----- Source data -----

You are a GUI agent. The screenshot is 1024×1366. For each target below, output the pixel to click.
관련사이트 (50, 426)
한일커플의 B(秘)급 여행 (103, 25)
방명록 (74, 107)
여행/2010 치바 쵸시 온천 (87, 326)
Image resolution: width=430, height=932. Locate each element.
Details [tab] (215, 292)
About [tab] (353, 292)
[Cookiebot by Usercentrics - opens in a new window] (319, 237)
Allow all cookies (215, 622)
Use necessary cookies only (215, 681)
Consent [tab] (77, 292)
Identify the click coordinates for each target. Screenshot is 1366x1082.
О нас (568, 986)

-----
----- Source data -----

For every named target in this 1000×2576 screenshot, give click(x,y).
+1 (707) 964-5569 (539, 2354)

-----

*What you should do*
Taking the line with "Identify the click" as the first and the line with "О нас (568, 986)" as the last, retype that stretch of the data above exactly, with no other lines.

*Expected output*
Identify the click coordinates for each target. Screenshot is 1366x1082.
О нас (568, 986)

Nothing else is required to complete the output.